|
|
$ lua Lua 5.4.2 Copyright (C) 1994-2020 Lua.org, PUC-Rio > nan = 0/0 > t = {nan, nan, 20, 10} > table.sort(t) > print(table.concat(t, ", ")) -nan, 20, -nan, 10
|
|
On Sun, Jan 3, 2021 at 5:48 PM Egor Skriptunoff < [hidden email]> wrote: $ lua Lua 5.4.2 Copyright (C) 1994-2020 Lua.org, PUC-Rio > nan = 0/0 > t = {nan, nan, 20, 10} > table.sort(t) > print(table.concat(t, ", ")) -nan, 20, -nan, 10
Garbage in, garbage out. Every sort function I've ever seen has undefined behavior when you introduce NaNs, because a < b and b < a are both false when either is a NaN, so the sort function gets confused.
Don't feed NaNs to a sort function, or if you must, define your own comparison function that detects NaNs and treats them specially (e.g by designating them as less than any other value).
|
|
>>>>> "Egor" == Egor Skriptunoff < [hidden email]> writes:
> $ lua
> Lua 5.4.2 Copyright (C) 1994-2020 Lua.org, PUC-Rio
>> nan = 0/0
>> t = {nan, nan, 20, 10}
>> table.sort(t)
>> print(table.concat(t, ", "))
> -nan, 20, -nan, 10
That's fairly standard for sort functions; the comparison function must
be at least a strict weak ordering if not a total order, a partial order
isn't sufficient, and if the comparison function isn't adequate then the
result may be garbage (or for some sort functions in some languages, it
may even crash).
The standard NaN semantics where all comparisons against NaN are false
means that sorting lists containing NaN is impossible; but testing for
this case would complicate the sort function.

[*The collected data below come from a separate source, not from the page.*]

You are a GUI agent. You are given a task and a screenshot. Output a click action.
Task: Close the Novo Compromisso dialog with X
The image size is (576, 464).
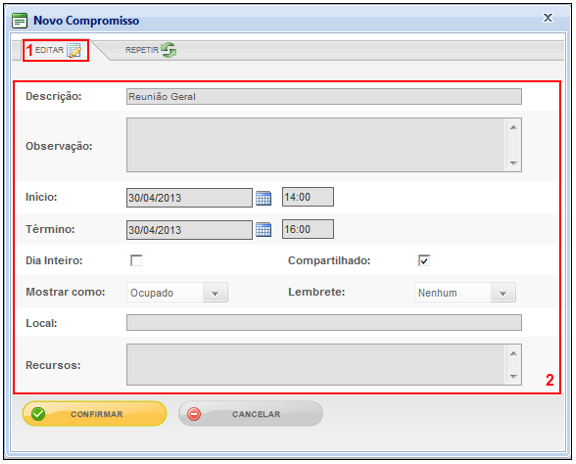548,18
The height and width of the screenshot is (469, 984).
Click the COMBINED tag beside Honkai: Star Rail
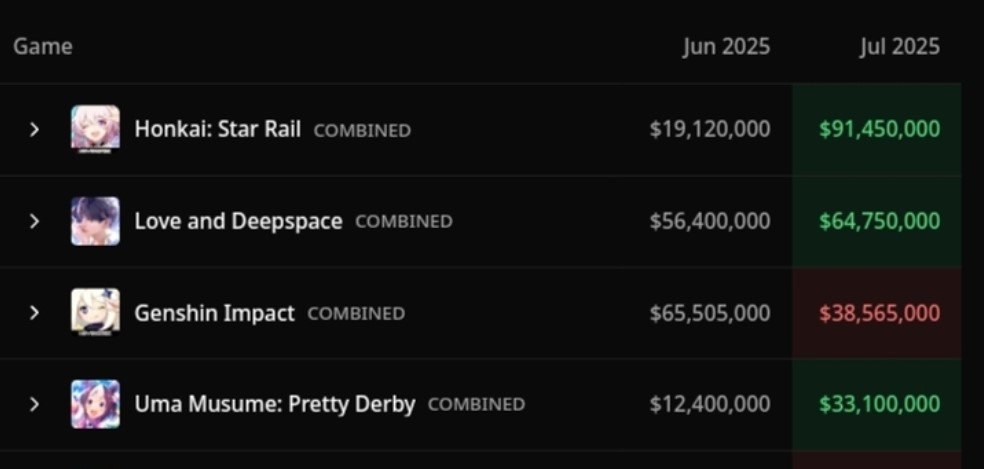(363, 131)
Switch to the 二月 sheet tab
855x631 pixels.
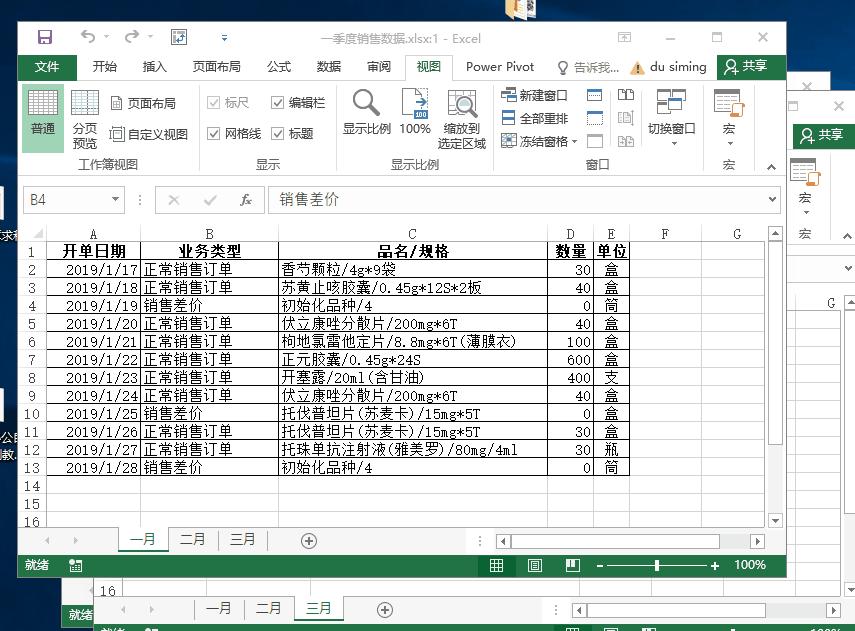coord(193,539)
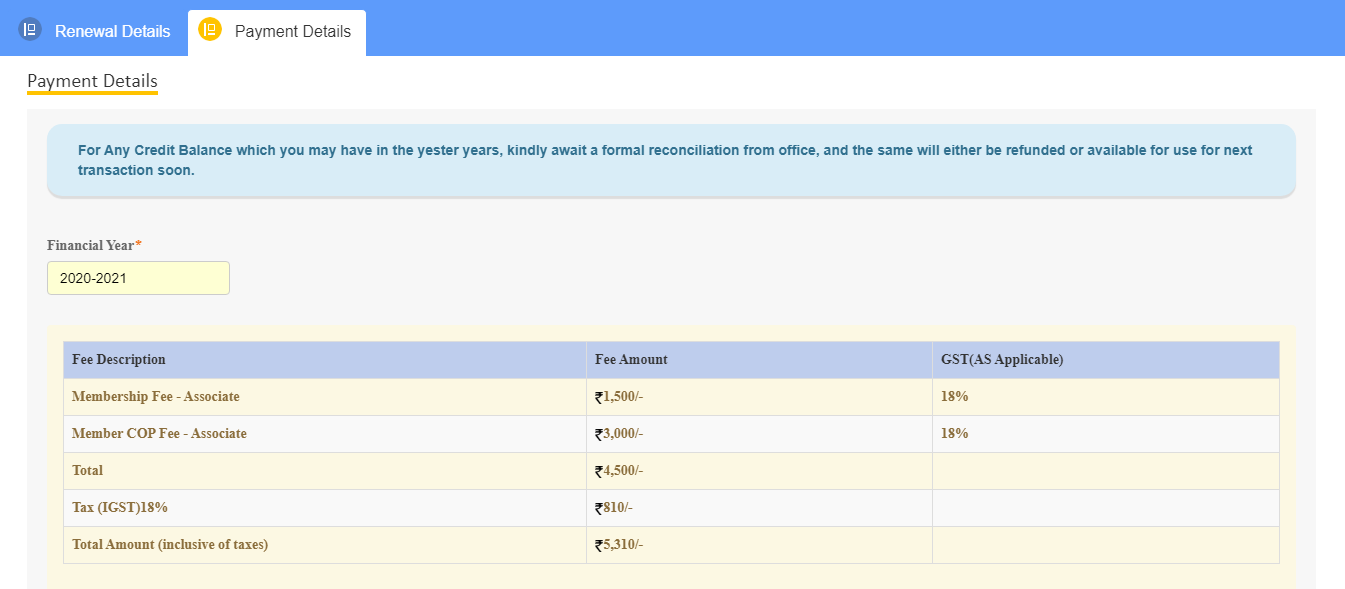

The specific requirement that is violated is that the < relation used
for the sort must be a strict partial order with this additional
requirement: the relation (not (a < b or b < a)) must be an equivalence
relation. For the conventional < operator in the presence of NaN, this
is not the case: define (a EQ b) as (not (a < b or b < a)), and we find
that (a EQ nan) and (nan EQ b) is always true, but (a EQ b) may be false.
--
Andrew.
|
|
On Mon, Jan 4, 2021 at 2:09 AM Jonathan Goble wrote: Every sort function I've ever seen has undefined behavior when you introduce NaNs
Numbers with NaN is just the simplest example.
The same problem will be observed with table.sort() on many other partially ordered sets (using custom sort function).
Don't feed NaNs to a sort function
Why not? The Lua manual claims that table.sort() can work with partially ordered sets.
Probably it should not have promised that :-)
BTW, why doesn't table.sort() return the table anymore as it was in Lua 5.1?
|
|
On Mon, Jan 4, 2021 at 2:19 AM Andrew Gierth wrote:
The specific requirement that is violated is that the < relation used
for the sort must be a strict partial order with this additional
requirement: the relation (not (a < b or b < a)) must be an equivalence
relation.
Interesting.
But this condition is too complex to be included in the manual.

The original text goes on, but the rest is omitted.